* WORK INSTRUCTION: Each entry below is to be copied out exactly and in full.

* DATA UNDER STUDY:

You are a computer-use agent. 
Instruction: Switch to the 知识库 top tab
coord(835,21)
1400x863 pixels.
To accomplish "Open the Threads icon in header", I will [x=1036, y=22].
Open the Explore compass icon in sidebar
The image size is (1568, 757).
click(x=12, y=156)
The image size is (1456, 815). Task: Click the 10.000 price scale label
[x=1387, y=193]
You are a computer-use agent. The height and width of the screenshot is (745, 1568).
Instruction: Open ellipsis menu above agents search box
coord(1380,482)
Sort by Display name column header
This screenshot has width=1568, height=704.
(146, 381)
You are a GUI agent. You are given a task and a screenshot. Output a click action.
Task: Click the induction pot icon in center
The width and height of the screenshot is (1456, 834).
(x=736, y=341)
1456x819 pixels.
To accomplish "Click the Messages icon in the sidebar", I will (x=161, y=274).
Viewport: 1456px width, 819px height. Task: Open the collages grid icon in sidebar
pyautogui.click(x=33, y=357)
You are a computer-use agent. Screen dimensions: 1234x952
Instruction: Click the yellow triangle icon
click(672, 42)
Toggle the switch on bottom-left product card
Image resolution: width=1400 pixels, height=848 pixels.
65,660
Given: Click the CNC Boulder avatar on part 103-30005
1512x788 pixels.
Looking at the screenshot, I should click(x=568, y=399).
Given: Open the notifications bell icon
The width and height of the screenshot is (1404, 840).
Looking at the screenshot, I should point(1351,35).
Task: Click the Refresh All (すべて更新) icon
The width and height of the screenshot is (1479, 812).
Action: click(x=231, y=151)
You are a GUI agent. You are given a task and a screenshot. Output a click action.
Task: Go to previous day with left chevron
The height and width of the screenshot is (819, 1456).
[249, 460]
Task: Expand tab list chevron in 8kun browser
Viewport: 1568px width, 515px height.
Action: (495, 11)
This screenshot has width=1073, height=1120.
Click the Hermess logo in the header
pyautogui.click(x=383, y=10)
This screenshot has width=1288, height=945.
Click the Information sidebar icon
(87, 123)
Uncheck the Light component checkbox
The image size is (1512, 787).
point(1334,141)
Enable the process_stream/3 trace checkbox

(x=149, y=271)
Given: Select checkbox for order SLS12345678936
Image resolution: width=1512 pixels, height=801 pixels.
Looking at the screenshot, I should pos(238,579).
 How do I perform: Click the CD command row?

* WRITTEN RESPONSE:
You are a computer-use agent. 
Instruction: Switch to the 知识库 top tab
coord(835,21)
1400x863 pixels.
To accomplish "Open the Threads icon in header", I will [x=1036, y=22].
Open the Explore compass icon in sidebar
The image size is (1568, 757).
click(x=12, y=156)
The image size is (1456, 815). Task: Click the 10.000 price scale label
[x=1387, y=193]
You are a computer-use agent. The height and width of the screenshot is (745, 1568).
Instruction: Open ellipsis menu above agents search box
coord(1380,482)
Sort by Display name column header
This screenshot has width=1568, height=704.
(146, 381)
You are a GUI agent. You are given a task and a screenshot. Output a click action.
Task: Click the induction pot icon in center
The width and height of the screenshot is (1456, 834).
(x=736, y=341)
1456x819 pixels.
To accomplish "Click the Messages icon in the sidebar", I will (x=161, y=274).
Viewport: 1456px width, 819px height. Task: Open the collages grid icon in sidebar
pyautogui.click(x=33, y=357)
You are a computer-use agent. Screen dimensions: 1234x952
Instruction: Click the yellow triangle icon
click(672, 42)
Toggle the switch on bottom-left product card
Image resolution: width=1400 pixels, height=848 pixels.
65,660
Given: Click the CNC Boulder avatar on part 103-30005
1512x788 pixels.
Looking at the screenshot, I should click(x=568, y=399).
Given: Open the notifications bell icon
The width and height of the screenshot is (1404, 840).
Looking at the screenshot, I should point(1351,35).
Task: Click the Refresh All (すべて更新) icon
The width and height of the screenshot is (1479, 812).
Action: click(x=231, y=151)
You are a GUI agent. You are given a task and a screenshot. Output a click action.
Task: Go to previous day with left chevron
The height and width of the screenshot is (819, 1456).
[249, 460]
Task: Expand tab list chevron in 8kun browser
Viewport: 1568px width, 515px height.
Action: (495, 11)
This screenshot has width=1073, height=1120.
Click the Hermess logo in the header
pyautogui.click(x=383, y=10)
This screenshot has width=1288, height=945.
Click the Information sidebar icon
(87, 123)
Uncheck the Light component checkbox
The image size is (1512, 787).
point(1334,141)
Enable the process_stream/3 trace checkbox

(x=149, y=271)
Given: Select checkbox for order SLS12345678936
Image resolution: width=1512 pixels, height=801 pixels.
Looking at the screenshot, I should pos(238,579).
 How do I perform: Click the CD command row?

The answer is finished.